By Corinne Murdock |
Earlier this month, the Anti-Defamation League (ADL) of Arizona recognized 24 K-12 schools throughout the state as “No Place For Hate” (NPFH) participants.
There are four required steps to qualifying as a NPFH school: register, create a NPFH committee, sign the NPFH Pledge, and complete at least three school-wide NPFH activities. An additional recommended step for schools concerns engaging in “A World of Difference” anti-bias and allyship workshops.
Despite the ADL’s commitment to diversity and inclusivity, NPFH campaigns may alienate certain classes of students and educators — such as Christians.
According to the ADL, a valid NPFH committee “include[s] students, staff, administrators, and family members that reflect the diversity of the school community.” They are tasked with identifying bias and bullying within their school and host activities to right those identified wrongs.
Variations of the required pledge exist, and they usually differ between elementary and middle or high schools. For elementary schools, one form of the pledge reads as follows:
I promise to do my best to treat everyone fairly. I promise to do my best to be kind to everyone — even if they are not like me. If I see someone being hurt or bullied, I will tell a teacher. Everyone should be able to feel safe and happy in school. I want our school to be No Place for Hate.
Most versions of the pledge for middle and high schools include more social justice concepts. One example is reproduced below:
I will seek to gain understanding of those who are different from myself. I will speak out against prejudice and discrimination. I will reach out to support those who are targets of hate. I will promote respect for people and help foster a prejudice-free school. I believe that one person can make a difference — no person can be an ‘innocent’ bystander when it comes to opposing hate. I recognize that respecting individual dignity and promoting inter-group harmony are the responsibilities of all students.
I pledge from this day forward to do my best to combat prejudice and to stop those who, because of hate or ignorance, would hurt anyone or violate their civil rights. I will try at all times to be aware of my own biases and seek to gain understanding of those who I perceive as being different from myself. I will speak out against all forms of prejudice and discrimination. I will reach out to support those who are targets of hate. I will think about specific ways my community members can promote respect for people and create a prejudice free zone. I firmly believe that one person can make a difference and that no person can be an “innocent” bystander when it comes to opposing hate. I recognize that respecting individual dignity, achieving equality and promoting intergroup harmony are the responsibilities of all people. By signing this pledge, I commit myself to creating a respectful community.

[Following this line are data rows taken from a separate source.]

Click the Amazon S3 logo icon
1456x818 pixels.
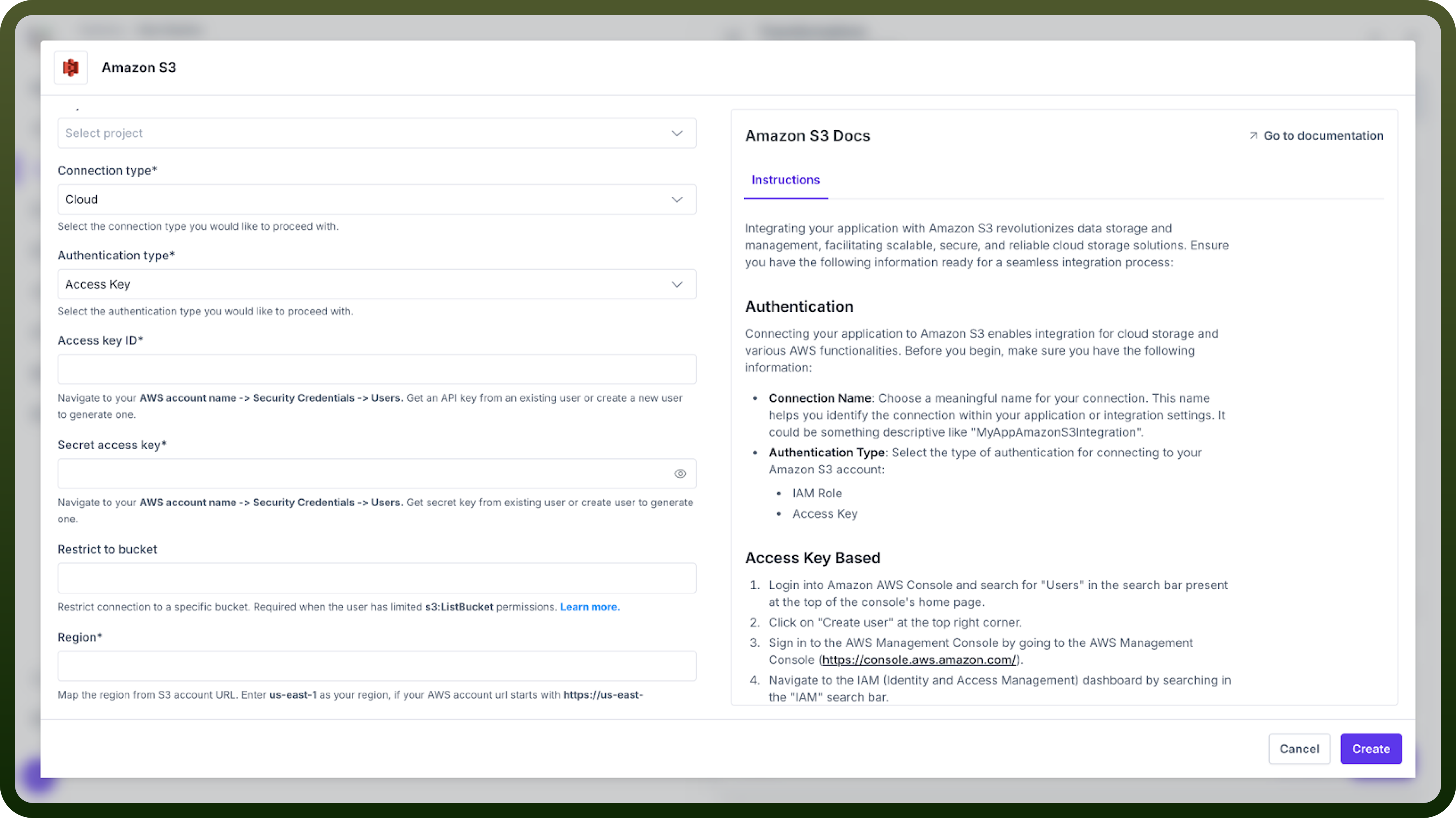pos(71,68)
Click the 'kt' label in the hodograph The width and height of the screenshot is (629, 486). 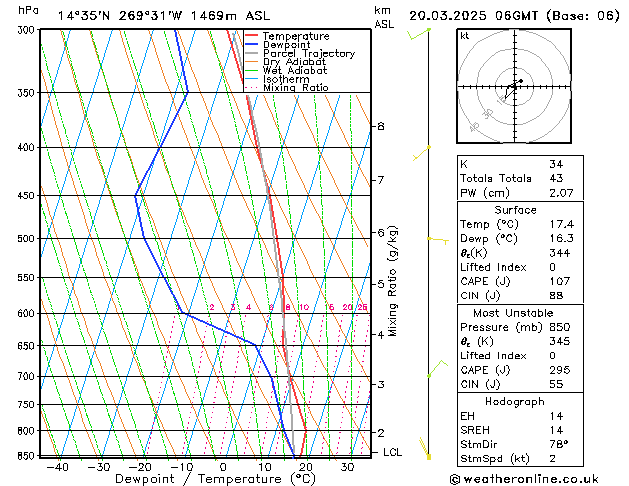[x=464, y=35]
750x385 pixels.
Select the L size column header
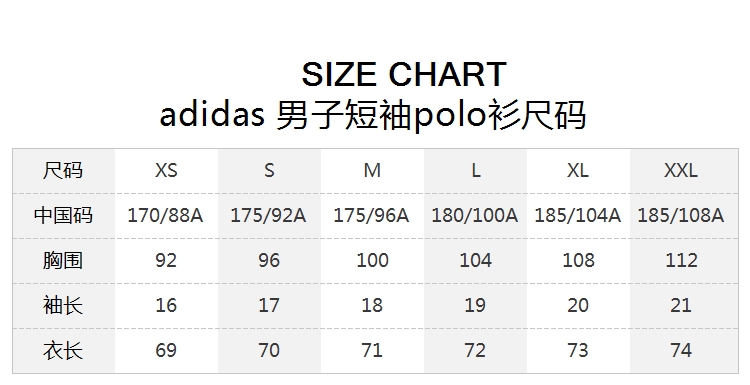475,170
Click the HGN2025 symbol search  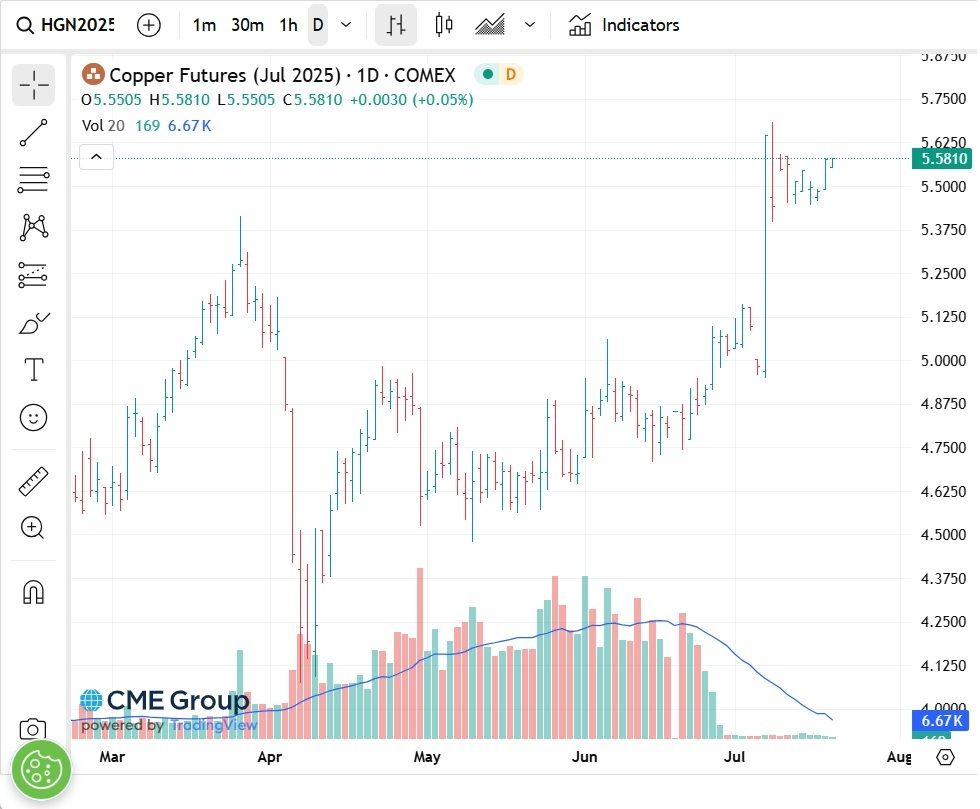(66, 25)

Valid NPFH activities that count toward the three needed to qualify the school must be preapproved by the national ADL and tackle bias, prejudice, stereotypes, discrimination, social justice, inclusion, diversity, name-calling, or bullying.

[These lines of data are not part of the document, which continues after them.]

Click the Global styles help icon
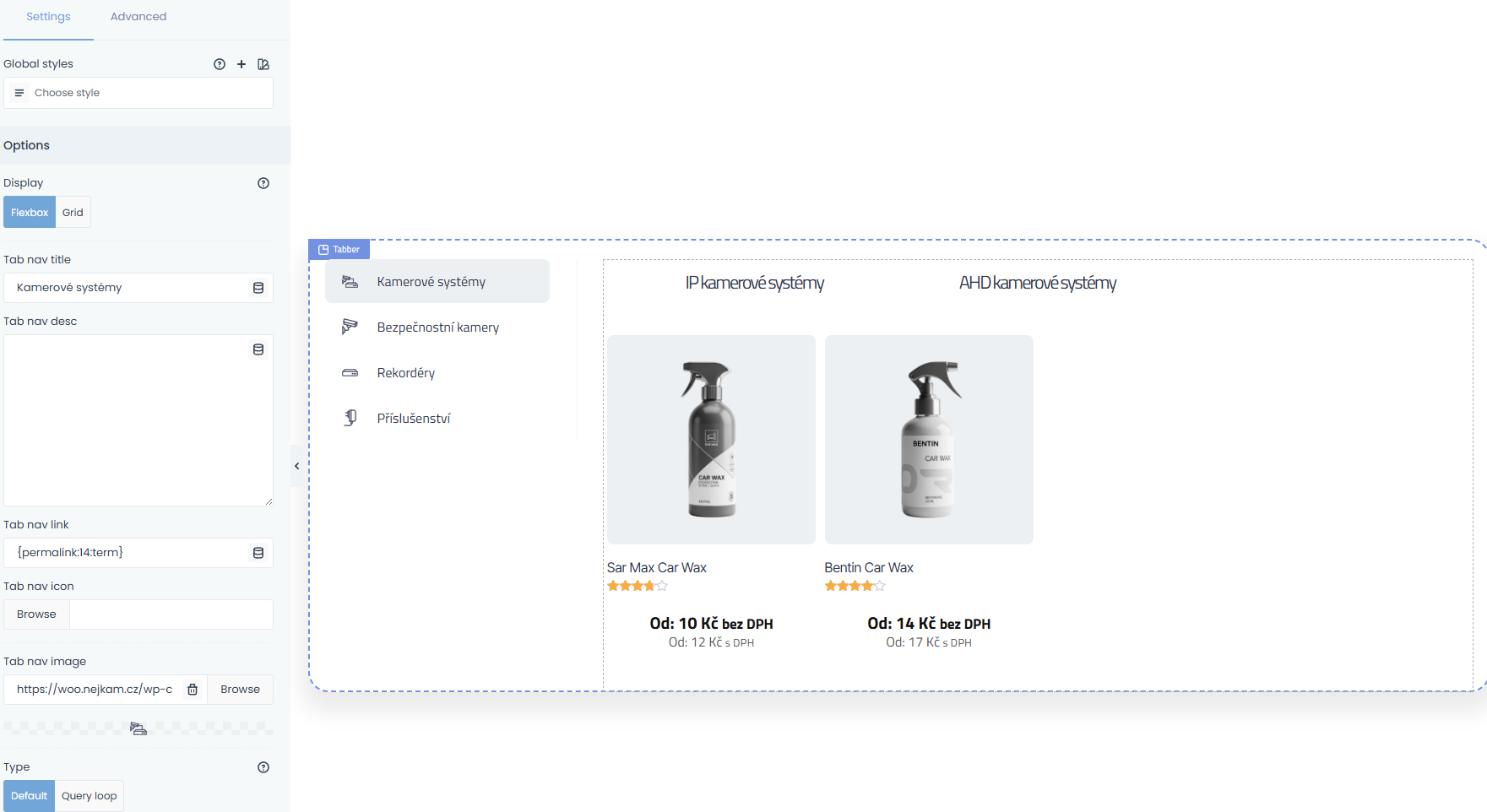Image resolution: width=1487 pixels, height=812 pixels. (220, 64)
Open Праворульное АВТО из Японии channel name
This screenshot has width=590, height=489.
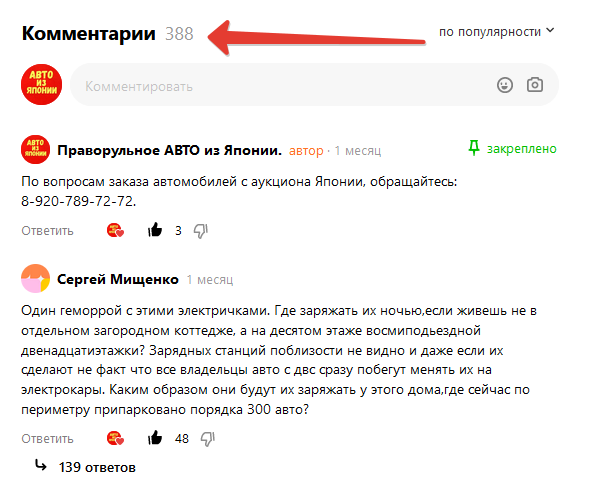coord(169,150)
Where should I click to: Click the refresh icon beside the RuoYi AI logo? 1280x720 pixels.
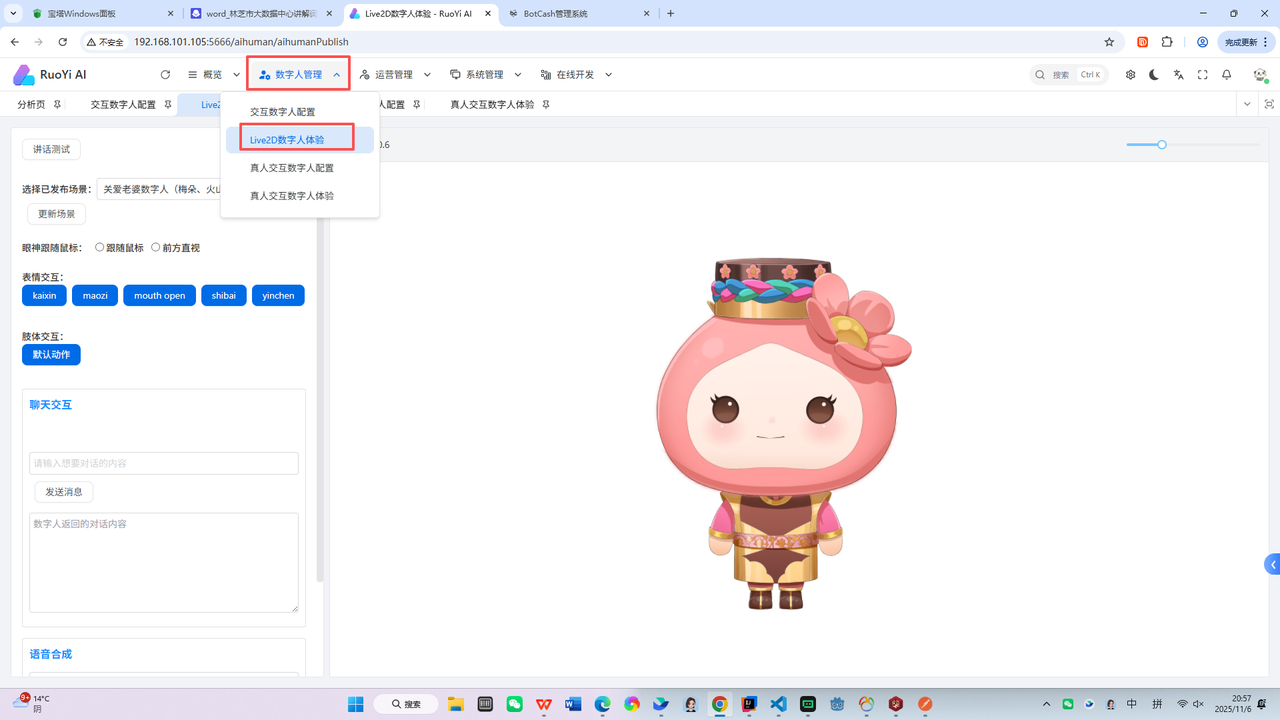pos(165,75)
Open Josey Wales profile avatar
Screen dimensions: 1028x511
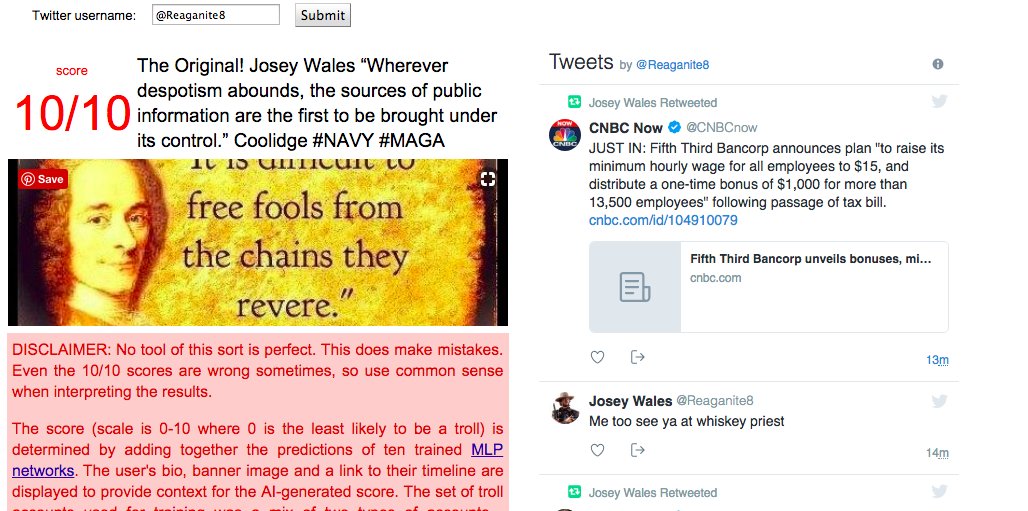[564, 408]
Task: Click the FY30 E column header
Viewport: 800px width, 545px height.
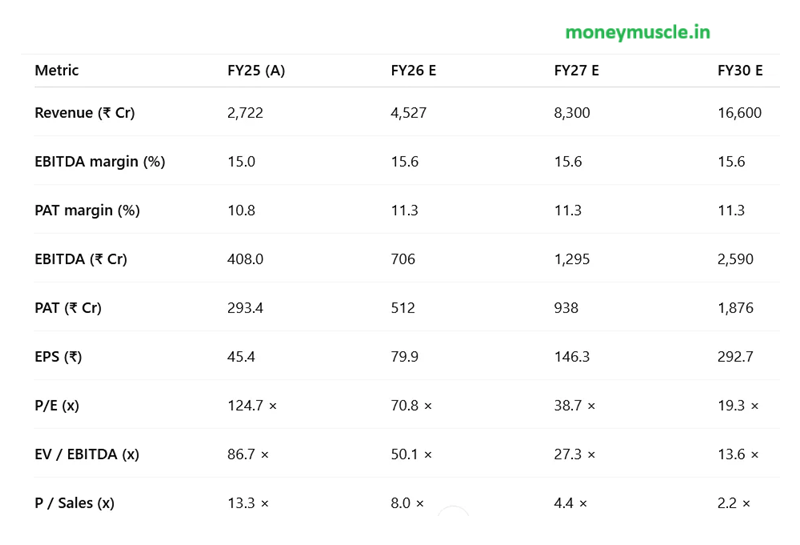Action: (740, 70)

The World of Difference workshops include programs for students titled “Becoming An Ally: Interrupting Name Calling and Bullying,” “Peer Leadership,” “Peer Training,” and “General Anti-Bias Training.” For the most part, each workshop engages in concepts like prejudice, bigotry, diversity, inclusivity, and equity.
Those steps are required, but there are a plethora of other activities and workshops offered to educators and students vying for NPFH recognition. In June and July, the ADL is hosting a month-long “anti-bias” course for teachers to learn how to eliminate bias while making “equitable and inclusive classrooms.”
The 24 Arizona schools certified as NPFH schools were: C.I. Waggoner Elementary, Desert Meadows, Eagle Ridge Elementary School, Emerson School, Horizon Honors Elementary School, Whittier Elementary, Kyrene de las Manitas, Kyrene del Cielo, Kino Junior High School, Cocopah Middle School, Cooley Middle School, Desert Canyon Middle School, Greenway Middle School, Shea Middle School, Vista Verde Middle School, Dobson High School, Higley High School, Mountain View High School, North High School, Red Mountain High School, Verrado High School, Trailside Performing Arts Academy, New Way Academy, and Rancho Solano Preparatory School.
Centennial Middle School received an honorable mention.
The 24 schools will receive a customized banner designating them as a NPFH school for this year.
Cocopah Middle School’s principal required teachers to attend a training on supporting and affirming LGBTQ+ lifestyles in children, and where they established a Gender-Sexuality Alliance (GSA) Club that won an award for coercing the district to allow students to replace their given, or “deadname,” with a preferred name matching their gender identity. GSAs may also stand for Gay-Straight Alliance.
There are over 1,800 schools nationwide who qualify as NPFH.